De acordo com Garegnani (1992; 2015) e alguns outros autores associados à retomada da abordagem clássica do excedente iniciada por Piero Sraffa (Serrano, 2004; Cesaratto, 2015), o efeito negativo de uma redução persistente das margens de lucros sobre as taxas de lucro esperadas em novos investimentos não pode ser atenuado pela expansão da demanda como no caso do capital já instalado, pois o eventual aumento do grau efetivo de utilização da capacidade é por sua própria natureza temporário, uma vez que a concorrência impõe que o volume de novos investimentos das empresas tentem adequar o tamanho do estoque de capital aos níveis persistentes de demanda esperada (setorial e agregada) (Garrido Moreira; Serrano, 2018; Serrano, 1995; Serrano; Freitas, 2017). Isso ocorre porque, de um lado, nenhuma empresa vai querer investir de forma a instalar de propósito um estoque de capital superdimensionado em relação à demanda esperada. Por outro lado, a concorrência real ou potencial de outras empresas em geral também impede que as empresas subdimensionem persistentemente, de propósito, o tamanho de seu estoque de capital em relação à demanda, sob o risco de perder parcelas de mercado para rivais já presentes naquele setor e/ou novos entrantes. Assim, a concorrência leva as empresas a investir de forma a tentar fazer o grau de utilização efetivo da capacidade tender ao grau de utilização normal ou planejado (aquele que minimiza os custos, já levando em conta as margens necessárias de capacidade ociosa planejada).
Por esses motivos, a taxa de lucro esperada em novos investimentos vai ser a chamada taxa de lucro normal, obtida pelo grau de utilização normal ou planejado do estoque de capital.
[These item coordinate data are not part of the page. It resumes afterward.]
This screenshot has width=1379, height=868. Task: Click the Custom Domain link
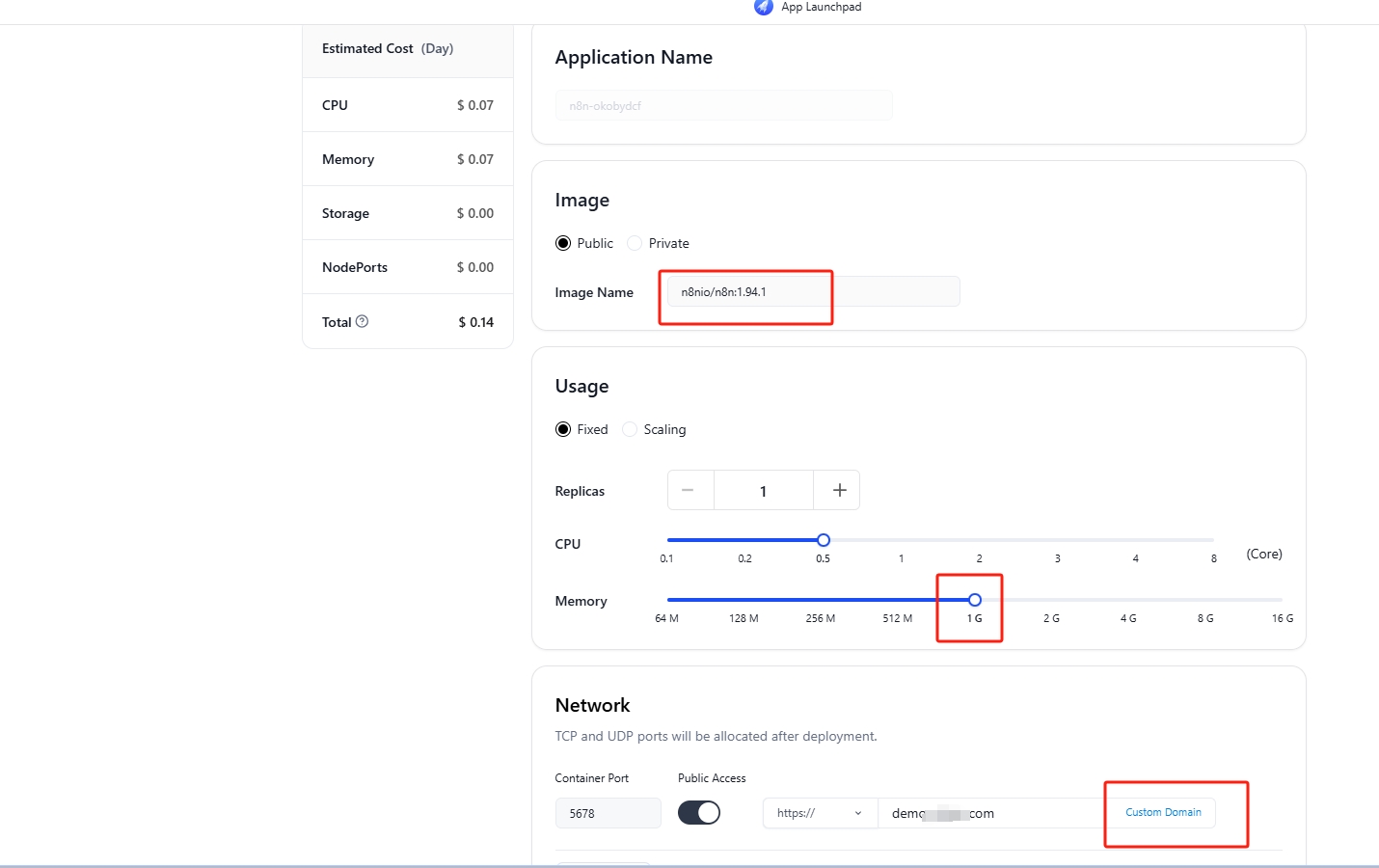[x=1163, y=813]
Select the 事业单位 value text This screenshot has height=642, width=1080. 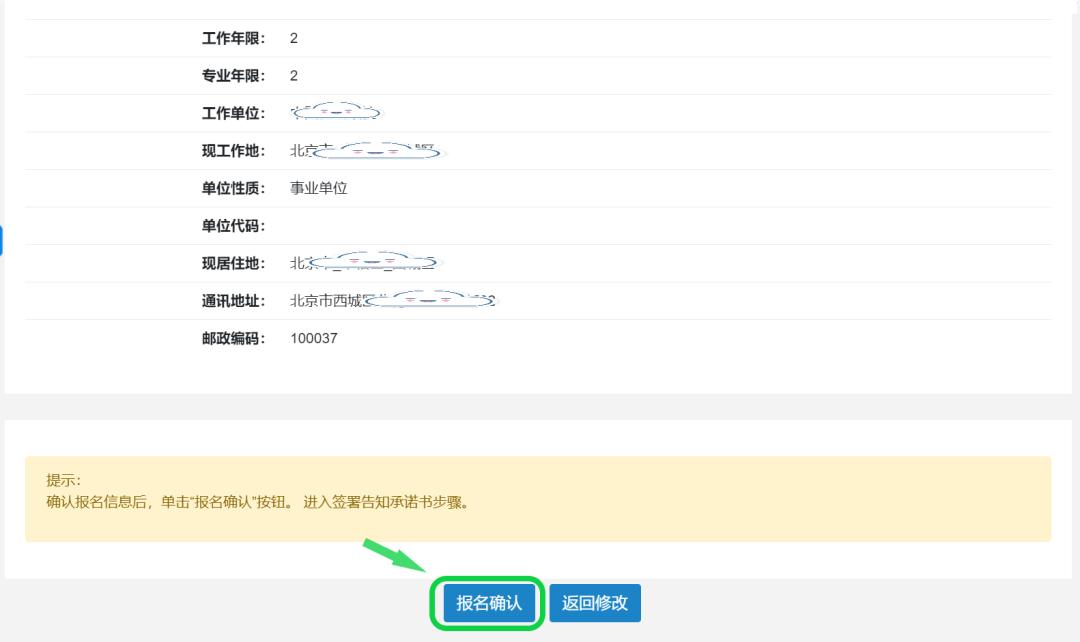318,188
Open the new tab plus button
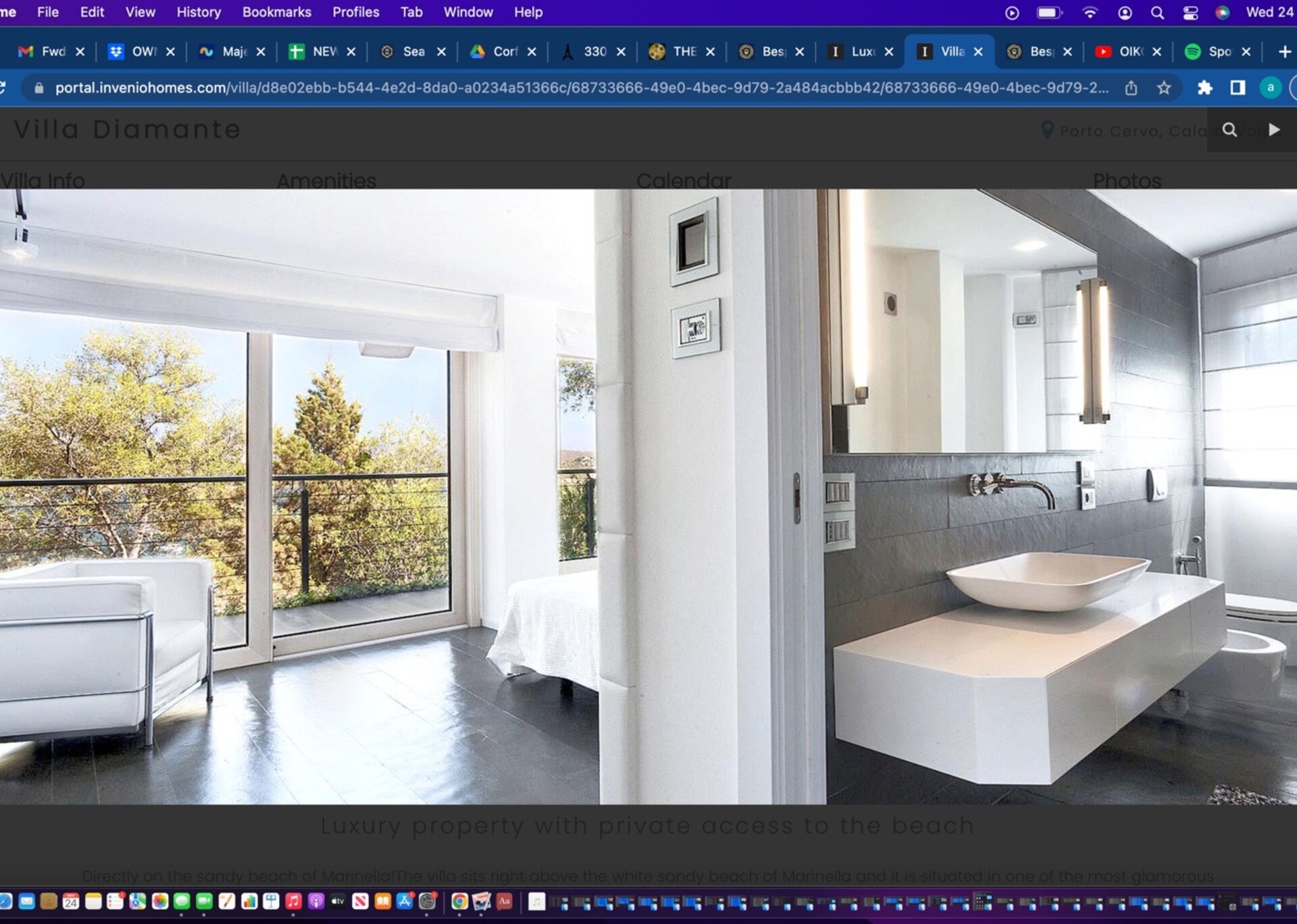The width and height of the screenshot is (1297, 924). pyautogui.click(x=1284, y=51)
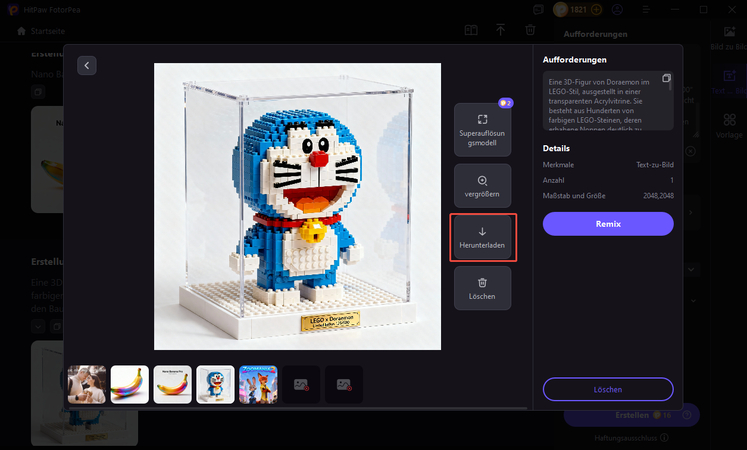This screenshot has width=747, height=450.
Task: Copy the prompt text with copy icon
Action: pos(667,78)
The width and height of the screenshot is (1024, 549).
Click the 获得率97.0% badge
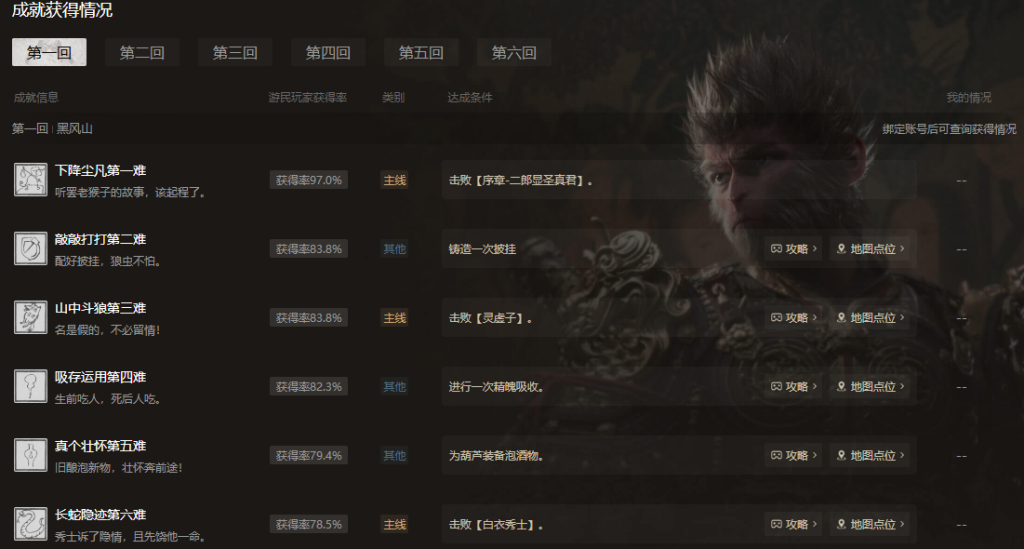308,180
A redução de margem de lucro que vem com o aumento de salários reais acima do crescimento da produtividade reduz diretamente a taxa de lucro que pode ser obtida no grau de utilização normal e, portanto, reduz diretamente a taxa geral de lucro que se espera nos novos investimentos, independente de qual tenha sido o efeito expansionista desses maiores salários reais sobre os níveis de demanda e do produto.
O fato de que o efeito de longo prazo de um aumento da parcela dos salários na renda leve a uma queda na taxa de lucro normal e, portanto, na rentabilidade esperada dos novos investimentos não significa, ao contrário do que pode parecer à primeira vista, que os níveis de investimento também vão ser reduzidos por essa mudança na distribuição funcional da renda.
Pelo contrário, nesse caso, a concorrência entre as empresas levará a um aumento do nível de investimento para adequar o tamanho do estoque de capital aos níveis mais altos de demanda agregada que viveram do aumento do consumo dos trabalhadores descrito acima.
Nessa visão, a rentabilidade (margem de lucro ou taxa de lucro em grau de utilização normal) é uma restrição, e não um determinante do investimento. Se a rentabilidade esperada se mantém acima de um mínimo dado pela taxa de juros mais um componente de risco de referência, variações das margens brutas ou líquidas de lucro não afetam diretamente o montante de investimento das empresas.
Desses princípios teóricos gerais seguem-se duas implicações adicionais que vale a pena mencionar aqui. A primeira é que, assim como a redução da rentabilidade em si não reduz o investimento, políticas de estímulo direto ao investimento que geram aumento de margens de lucro, através de desonerações tributárias e redução do custo do investimento (como a redução da taxa de juros), ou desvalorizações cambiais que permitem a sustentação de margens de lucros mais altas aos produtores internos em setores expostos à concorrência externa em geral não têm, por si só, impacto positivo persistente sobre o investimento, pois, se não vêm junto com alguma perspectiva de expansão da demanda, não tornam necessária a expansão da capacidade produtiva das empresas. E na extensão em que algumas empresas por acaso de fato ampliarem seus investimentos apenas porque sua rentabilidade esperada aumentou, sem alteração das perspectivas de aumento da demanda por seus produtos, o efeito será a criação de uma grande e custosa capacidade ociosa indesejada que certamente reduzirá a rentabilidade realizada dessas empresas e provavelmente levará rapidamente a uma posterior contração do investimento.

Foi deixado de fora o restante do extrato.